Using the Elvira build-up thread, answer yes or no to whether each statement agrees with it, and quote the deciding words. 1. WhittlePlastic paints the fine detail with the help of a microscope. 2. The figure received an award at the Monsterpalooza model contest. 3. Xenodyssey liked how the stockings were done.

-- START OF Text provided --

# Elvira Build up



## WhittlePlastic (Mar 26, 2005)

Here is our rendition of Elvira's head. We are still working of the rest of the kit, but I thought we show how the head is coming.


----------



## Lou Dalmaso (Jul 13, 2004)

fantastic!

how are you able to paint in such tiny detail? microscope?


----------



## rkoenn (Dec 18, 2007)

That is gorgeous, just like the real lady. You really did wonders on that face. Without the hair on it really gives you a scare, doesn't it! It is a really nice kit and really well done by Moeius.


----------



## WhittlePlastic (Mar 26, 2005)

Lou Dalmaso said:


> fantastic!
> 
> how are you able to paint in such tiny detail? microscope?


At my age, I double up on the reading glasses.


----------



## Xenodyssey (Aug 27, 2008)

Really nice shading on her face. I really like the graduation of her eyeshadow and the tint of blsuh on her cheek.

In my case when doing fine detail my glasses get pushed up on my forehead and I hold the piece 6 inches from my nose!


----------



## PF Flyer (Jun 24, 2008)

Stunning! Great job on a face that is not at all easy to get right.


----------



## WhittlePlastic (Mar 26, 2005)

Here is an update on my Elvira build-up. More pictures to follow soon!


----------



## Xenodyssey (Aug 27, 2008)

Good risque posing and I like how you have done her stockings.


----------



## nautilusnut (Jul 9, 2008)

Very nice!


----------



## WhittlePlastic (Mar 26, 2005)

Xenodyssey said:


> Good risque posing and I like how you have done her stockings.


You should see what the skeletal hand is covering.


----------



## steve123 (Feb 9, 2009)

That's amazing..to show her dramatic makeup but still have a subtle touch.

Wonderful job, Man, I'm wanting to send you mine...


Steve


----------



## Jafo (Apr 22, 2005)

sweet


----------



## kdaracal (Jan 24, 2009)

Love the face paint. Nice job! whoops, son looking over my shoulder.....


----------



## TRENDON (May 24, 2000)

Great Work!


----------



## WhittlePlastic (Mar 26, 2005)

Thanks guys for the comments. :wave:


----------



## WhittlePlastic (Mar 26, 2005)

Oh I forgot to mention we took her to Monsterpalooza Model contest held by AFM. We had high hopes for her, but did not get a mention or award.  Oh well.


----------



## eradicator178 (Sep 3, 2008)

That is spectacular!!!


----------



## eradicator178 (Sep 3, 2008)

WhittlePlastic said:


> Oh I forgot to mention we took her to Monsterpalooza Model contest held by AFM. We had high hopes for her, but did not get a mention or award.  Oh well.

-- END OF Text provided --
-- START OF Supplied records --

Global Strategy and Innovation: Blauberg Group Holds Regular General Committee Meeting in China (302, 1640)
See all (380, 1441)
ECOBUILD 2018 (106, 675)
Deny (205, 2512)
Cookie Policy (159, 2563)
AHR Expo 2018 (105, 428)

-- END OF Supplied records --

Problem solution:
1. No: "At my age, I double up on the reading glasses."
2. No: "We had high hopes for her, but did not get a mention or award."
3. Yes: "I like how you have done her stockings."